I have been neglecting a blog. I never thought I would find myself in such a place I felt I must force myself to write, urge myself forward. I with my endless thought, stream of consciousness way of narrating my own existence. The hesitation was, perhaps, my desire to always wait until ideas spilled forth and words fell from my tongue; all the more while I sacrifice the boundless capacity found in the act of pouring. Limiting my own infinity and letting it fall prey to the world of lines, sticks, and bones. Letting my own resonance go unheard. Soon I will allow the maddening spiral in which I dwell, thrive, exist to run dry at the roots. I cannot continue like this.

We are, before all things, beginners. Stumbling into an accidental discussion—the smell of oranges penetrating my olfactory sphere—I found all staring at a blank canvas upon an even barer wall. I realized I was awakening once more to my own identity as an observer, a listener, a seeker of things. All that could be of seemingly nothing before my eyes in words and three dimension. The white square was skin and world and windows and beginnings. It was simultaneously not yet being and ceasing to be. Nothing and everything. We were seeing.

Sarah Sands.
The repetition of the sounds within her name brought with it the continuity and mess of all things. She posed the question 'what is it to see?' How much time do we spend looking, and when are we seeing.

Sarah began in a haze, finishing undergrad wandering to Spain. Her paintings were exactly as placed before her eyes. A series of windows revealed the act of seeing: through, into, past windows or mirrors. Realities reflected; realities seen. Yet still there existed a blur of edges and the potential motion accompanying. Soon Sands herself, now close to thirty, decided she must then go, if at all. Yale, grad school. The representational push of her work, sterile.
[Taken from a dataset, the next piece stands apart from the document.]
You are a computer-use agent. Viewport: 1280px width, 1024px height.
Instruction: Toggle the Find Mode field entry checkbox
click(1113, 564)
Interest near vanished. Her labor of love, she claimed, had descended to the laborious, constant act of finishing. It was in composing, putting in time and self to a canvas, that she was moving. Experiencing. The art of experience and the experience of art in and of itself were intoxicating; she felt herself completely being just and the paintings simply were and are. Paintings are meaningless, she said; they are such that they passively sit upon walls. It was the actions themselves possessing gravity—creating and, its parallel, looking.

Some time away. A move to Indiana. She resumed painting, envious of the freedom of the explorers she taught and holding on to self-imposed rules. Her work took to a messy entanglement akin to the woods area through which she passed each day. The thickets in her memory and recorded on canvas were a nesting period; they comprised a series revealing the constancy of broken lines and the feeling of lost.
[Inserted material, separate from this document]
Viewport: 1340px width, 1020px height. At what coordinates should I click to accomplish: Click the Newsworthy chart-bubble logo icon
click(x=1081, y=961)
Later and her latest work grew as branches. The still forest she remembered so well was arrived at from elsewhere. The interwoven pattern of looms emerged in her paintings. Straight lines she painted as she told a story to herself. And then the phenomenon of stepping back and the continuous act of to-and-fro: walk up, paint, walk back, look, repeat. This was the connectivity of all artists.

Anyone watching the proceedings of the evening might have permitted fear to take hold of them. Ninety minutes spent on a thirty-six square inch panel and technical discussion. The intimidation of a perfect blank canvas before their eyes was too much. It is the conscious choice of the artist to exist. To settle for nothing less than being and to always begin.